§ Task directions
Only the stretch of the listing below that runs from the line with "[Share on WhatsApp] (819, 692)" through the line with "Регистрация (910, 45)" is to be printed, exactly and with both ends.

§ Data records
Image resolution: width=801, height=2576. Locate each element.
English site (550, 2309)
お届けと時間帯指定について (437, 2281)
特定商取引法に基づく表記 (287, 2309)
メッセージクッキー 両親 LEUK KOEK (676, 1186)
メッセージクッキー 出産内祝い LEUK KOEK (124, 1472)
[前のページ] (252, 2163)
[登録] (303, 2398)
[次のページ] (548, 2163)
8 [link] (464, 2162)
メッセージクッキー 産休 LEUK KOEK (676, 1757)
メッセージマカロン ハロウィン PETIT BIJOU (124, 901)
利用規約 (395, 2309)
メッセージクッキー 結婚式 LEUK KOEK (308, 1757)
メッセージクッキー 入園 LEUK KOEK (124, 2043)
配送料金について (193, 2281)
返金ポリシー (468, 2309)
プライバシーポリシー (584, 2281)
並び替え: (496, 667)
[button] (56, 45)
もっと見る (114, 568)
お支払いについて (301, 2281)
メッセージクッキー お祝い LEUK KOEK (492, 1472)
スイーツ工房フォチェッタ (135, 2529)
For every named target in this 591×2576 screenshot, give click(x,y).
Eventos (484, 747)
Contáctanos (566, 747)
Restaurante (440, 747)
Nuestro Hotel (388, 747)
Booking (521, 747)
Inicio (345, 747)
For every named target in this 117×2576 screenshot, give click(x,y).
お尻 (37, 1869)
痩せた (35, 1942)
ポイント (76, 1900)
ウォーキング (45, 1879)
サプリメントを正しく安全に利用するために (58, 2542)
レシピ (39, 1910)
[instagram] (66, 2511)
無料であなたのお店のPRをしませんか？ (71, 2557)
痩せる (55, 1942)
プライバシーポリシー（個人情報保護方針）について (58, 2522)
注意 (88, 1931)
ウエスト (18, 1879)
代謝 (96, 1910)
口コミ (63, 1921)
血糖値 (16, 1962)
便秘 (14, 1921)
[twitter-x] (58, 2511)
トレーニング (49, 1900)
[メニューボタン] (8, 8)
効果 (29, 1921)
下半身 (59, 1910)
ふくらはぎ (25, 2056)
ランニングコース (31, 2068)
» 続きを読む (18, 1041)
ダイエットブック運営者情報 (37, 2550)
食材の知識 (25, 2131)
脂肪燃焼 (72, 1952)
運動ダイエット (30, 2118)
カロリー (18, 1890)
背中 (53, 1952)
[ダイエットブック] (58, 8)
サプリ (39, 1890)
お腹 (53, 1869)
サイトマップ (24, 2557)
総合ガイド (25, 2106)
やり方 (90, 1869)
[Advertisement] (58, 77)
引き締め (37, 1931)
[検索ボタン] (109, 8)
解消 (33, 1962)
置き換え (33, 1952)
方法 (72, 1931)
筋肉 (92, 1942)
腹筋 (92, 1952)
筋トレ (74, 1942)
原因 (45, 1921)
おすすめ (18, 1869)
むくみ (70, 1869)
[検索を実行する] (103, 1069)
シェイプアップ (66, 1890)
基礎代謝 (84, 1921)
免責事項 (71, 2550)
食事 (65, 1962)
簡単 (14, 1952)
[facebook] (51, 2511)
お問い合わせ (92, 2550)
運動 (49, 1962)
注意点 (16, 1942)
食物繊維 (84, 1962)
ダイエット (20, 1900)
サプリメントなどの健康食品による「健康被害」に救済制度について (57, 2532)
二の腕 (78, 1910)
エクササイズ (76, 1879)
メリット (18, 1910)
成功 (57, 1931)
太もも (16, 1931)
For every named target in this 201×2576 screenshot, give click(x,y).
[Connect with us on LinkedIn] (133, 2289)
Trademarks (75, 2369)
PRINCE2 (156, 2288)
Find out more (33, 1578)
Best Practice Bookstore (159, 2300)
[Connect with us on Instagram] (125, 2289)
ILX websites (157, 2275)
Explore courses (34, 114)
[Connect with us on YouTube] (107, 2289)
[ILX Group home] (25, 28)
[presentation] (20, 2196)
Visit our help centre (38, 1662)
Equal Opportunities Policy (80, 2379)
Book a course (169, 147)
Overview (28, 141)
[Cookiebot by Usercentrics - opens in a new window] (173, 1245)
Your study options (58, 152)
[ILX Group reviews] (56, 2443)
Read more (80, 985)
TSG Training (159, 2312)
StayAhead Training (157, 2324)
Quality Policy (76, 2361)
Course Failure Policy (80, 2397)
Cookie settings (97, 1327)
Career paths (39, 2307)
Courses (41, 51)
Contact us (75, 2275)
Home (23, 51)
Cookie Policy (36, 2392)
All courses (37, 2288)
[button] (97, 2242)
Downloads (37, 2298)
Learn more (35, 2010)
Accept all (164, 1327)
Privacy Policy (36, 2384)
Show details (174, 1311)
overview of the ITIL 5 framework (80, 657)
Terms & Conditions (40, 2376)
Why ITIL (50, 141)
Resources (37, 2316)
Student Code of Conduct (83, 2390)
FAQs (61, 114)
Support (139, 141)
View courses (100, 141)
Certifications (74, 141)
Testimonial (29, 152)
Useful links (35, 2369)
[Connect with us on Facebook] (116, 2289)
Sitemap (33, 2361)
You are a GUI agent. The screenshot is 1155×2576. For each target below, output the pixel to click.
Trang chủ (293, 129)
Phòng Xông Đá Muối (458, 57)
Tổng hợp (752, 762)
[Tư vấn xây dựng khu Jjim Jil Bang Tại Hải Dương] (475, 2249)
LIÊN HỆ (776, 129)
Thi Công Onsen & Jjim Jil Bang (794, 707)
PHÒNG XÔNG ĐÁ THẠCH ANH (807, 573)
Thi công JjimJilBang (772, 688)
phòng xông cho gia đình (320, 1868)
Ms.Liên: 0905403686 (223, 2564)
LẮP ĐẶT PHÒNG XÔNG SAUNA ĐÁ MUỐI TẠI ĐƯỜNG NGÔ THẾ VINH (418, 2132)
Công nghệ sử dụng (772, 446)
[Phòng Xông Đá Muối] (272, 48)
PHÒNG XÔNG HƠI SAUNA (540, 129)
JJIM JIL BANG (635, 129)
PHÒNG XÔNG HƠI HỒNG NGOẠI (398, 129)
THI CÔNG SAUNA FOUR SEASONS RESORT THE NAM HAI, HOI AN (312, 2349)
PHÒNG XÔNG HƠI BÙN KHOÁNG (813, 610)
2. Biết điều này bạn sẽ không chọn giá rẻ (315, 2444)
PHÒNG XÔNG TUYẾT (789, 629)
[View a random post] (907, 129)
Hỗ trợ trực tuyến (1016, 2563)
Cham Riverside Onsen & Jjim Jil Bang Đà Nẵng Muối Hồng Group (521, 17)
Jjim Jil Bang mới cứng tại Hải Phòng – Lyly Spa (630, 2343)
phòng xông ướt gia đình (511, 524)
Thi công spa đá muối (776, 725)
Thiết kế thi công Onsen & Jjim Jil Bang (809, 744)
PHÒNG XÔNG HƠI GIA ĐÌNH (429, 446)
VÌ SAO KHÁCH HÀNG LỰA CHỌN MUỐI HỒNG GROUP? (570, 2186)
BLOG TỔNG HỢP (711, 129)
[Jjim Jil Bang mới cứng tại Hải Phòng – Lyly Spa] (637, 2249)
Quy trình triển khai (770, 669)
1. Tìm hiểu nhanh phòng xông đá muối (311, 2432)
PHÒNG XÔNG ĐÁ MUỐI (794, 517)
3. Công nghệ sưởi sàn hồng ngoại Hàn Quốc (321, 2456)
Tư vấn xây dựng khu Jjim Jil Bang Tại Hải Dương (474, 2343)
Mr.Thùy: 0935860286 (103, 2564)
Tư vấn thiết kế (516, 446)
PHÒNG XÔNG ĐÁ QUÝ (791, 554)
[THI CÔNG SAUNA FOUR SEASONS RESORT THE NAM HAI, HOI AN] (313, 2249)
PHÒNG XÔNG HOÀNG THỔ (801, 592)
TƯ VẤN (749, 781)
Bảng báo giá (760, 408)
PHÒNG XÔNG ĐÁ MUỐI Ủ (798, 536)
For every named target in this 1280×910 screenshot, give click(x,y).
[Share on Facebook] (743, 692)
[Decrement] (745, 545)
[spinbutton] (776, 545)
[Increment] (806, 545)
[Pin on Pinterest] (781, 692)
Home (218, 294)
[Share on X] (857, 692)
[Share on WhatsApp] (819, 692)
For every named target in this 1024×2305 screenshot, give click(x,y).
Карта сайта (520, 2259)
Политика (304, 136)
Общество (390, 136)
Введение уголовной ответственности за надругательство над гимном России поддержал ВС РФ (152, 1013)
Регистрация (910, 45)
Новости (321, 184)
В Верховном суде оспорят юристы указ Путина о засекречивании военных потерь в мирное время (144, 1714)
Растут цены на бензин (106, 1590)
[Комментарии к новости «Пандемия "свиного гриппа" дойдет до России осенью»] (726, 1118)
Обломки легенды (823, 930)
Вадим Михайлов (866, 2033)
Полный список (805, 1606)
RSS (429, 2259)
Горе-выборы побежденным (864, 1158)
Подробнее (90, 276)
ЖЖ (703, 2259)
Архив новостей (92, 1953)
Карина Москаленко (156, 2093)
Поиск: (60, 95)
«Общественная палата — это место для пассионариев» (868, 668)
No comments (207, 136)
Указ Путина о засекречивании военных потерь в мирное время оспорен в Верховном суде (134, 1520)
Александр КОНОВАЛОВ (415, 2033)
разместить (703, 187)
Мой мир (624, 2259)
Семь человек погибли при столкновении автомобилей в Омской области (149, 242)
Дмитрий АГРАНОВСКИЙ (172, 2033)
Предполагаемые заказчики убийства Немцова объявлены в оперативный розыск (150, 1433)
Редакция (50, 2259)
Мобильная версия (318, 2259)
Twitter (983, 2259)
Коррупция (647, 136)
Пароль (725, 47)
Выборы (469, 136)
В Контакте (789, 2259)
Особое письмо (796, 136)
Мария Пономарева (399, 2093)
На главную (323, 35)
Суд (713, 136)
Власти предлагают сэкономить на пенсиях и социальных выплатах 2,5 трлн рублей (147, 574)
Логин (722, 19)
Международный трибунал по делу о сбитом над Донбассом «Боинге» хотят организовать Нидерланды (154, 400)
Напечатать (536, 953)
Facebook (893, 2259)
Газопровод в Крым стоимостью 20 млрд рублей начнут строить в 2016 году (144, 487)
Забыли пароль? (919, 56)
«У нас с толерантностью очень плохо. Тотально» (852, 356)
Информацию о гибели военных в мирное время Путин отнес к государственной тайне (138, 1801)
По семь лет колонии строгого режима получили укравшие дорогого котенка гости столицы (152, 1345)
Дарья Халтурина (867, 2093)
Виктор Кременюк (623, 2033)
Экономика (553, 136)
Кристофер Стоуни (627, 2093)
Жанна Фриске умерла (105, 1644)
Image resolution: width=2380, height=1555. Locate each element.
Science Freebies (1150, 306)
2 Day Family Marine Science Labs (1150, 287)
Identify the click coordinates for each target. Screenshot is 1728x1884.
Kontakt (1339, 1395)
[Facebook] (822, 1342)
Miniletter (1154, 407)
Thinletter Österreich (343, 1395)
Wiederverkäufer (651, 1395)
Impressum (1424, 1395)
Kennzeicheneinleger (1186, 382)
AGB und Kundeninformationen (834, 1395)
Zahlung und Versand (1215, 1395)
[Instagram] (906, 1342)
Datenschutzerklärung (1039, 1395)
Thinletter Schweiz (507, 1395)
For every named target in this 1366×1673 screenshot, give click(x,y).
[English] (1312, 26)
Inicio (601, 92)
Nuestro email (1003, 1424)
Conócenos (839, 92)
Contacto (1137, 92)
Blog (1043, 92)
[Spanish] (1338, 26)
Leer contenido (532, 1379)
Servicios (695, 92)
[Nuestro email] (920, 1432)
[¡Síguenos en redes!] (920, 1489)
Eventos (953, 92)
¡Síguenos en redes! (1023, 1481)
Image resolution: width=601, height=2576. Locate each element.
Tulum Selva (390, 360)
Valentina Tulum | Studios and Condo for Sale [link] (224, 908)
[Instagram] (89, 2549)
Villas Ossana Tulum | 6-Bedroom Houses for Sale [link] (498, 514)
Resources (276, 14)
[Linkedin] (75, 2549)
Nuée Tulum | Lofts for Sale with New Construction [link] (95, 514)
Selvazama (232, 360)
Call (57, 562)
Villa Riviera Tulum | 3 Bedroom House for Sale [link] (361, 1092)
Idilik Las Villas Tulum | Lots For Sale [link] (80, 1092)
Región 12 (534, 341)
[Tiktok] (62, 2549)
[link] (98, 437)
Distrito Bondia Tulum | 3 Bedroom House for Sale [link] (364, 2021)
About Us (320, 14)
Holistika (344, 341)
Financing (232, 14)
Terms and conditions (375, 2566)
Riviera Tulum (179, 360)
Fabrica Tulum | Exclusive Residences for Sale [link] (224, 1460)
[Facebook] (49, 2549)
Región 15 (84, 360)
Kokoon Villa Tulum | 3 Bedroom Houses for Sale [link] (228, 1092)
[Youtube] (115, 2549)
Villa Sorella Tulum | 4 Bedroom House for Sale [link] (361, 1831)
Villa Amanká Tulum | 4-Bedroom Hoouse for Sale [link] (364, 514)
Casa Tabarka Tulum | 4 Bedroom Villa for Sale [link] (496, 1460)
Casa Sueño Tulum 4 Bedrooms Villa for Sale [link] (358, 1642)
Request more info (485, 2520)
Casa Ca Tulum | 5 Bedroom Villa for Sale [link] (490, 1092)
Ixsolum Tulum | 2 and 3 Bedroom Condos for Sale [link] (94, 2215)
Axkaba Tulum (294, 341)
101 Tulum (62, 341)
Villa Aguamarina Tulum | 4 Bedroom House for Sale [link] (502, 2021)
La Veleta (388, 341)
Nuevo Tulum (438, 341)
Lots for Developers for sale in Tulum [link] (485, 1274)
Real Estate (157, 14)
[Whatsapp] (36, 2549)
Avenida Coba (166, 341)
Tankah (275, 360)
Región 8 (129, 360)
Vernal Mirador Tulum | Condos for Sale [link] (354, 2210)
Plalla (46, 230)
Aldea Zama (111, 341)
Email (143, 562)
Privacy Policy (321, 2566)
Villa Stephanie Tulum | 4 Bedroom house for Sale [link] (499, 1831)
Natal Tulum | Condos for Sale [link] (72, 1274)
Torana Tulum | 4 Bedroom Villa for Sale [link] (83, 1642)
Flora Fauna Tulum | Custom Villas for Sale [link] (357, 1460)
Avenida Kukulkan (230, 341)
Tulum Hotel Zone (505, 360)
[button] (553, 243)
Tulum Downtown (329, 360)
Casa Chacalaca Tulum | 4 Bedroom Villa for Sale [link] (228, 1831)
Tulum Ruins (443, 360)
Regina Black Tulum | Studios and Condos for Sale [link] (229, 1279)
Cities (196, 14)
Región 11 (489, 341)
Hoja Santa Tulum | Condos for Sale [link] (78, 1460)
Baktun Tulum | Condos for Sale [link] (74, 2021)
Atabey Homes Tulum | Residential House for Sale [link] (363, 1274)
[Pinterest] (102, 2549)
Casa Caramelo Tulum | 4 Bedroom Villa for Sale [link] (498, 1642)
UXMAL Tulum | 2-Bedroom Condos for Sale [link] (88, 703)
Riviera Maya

§ The completed task
[Share on WhatsApp] (819, 692)
For every named target in this 1024×2305 screenshot, give click(x,y).
Карта сайта (520, 2259)
Политика (304, 136)
Общество (390, 136)
Введение уголовной ответственности за надругательство над гимном России поддержал ВС РФ (152, 1013)
Регистрация (910, 45)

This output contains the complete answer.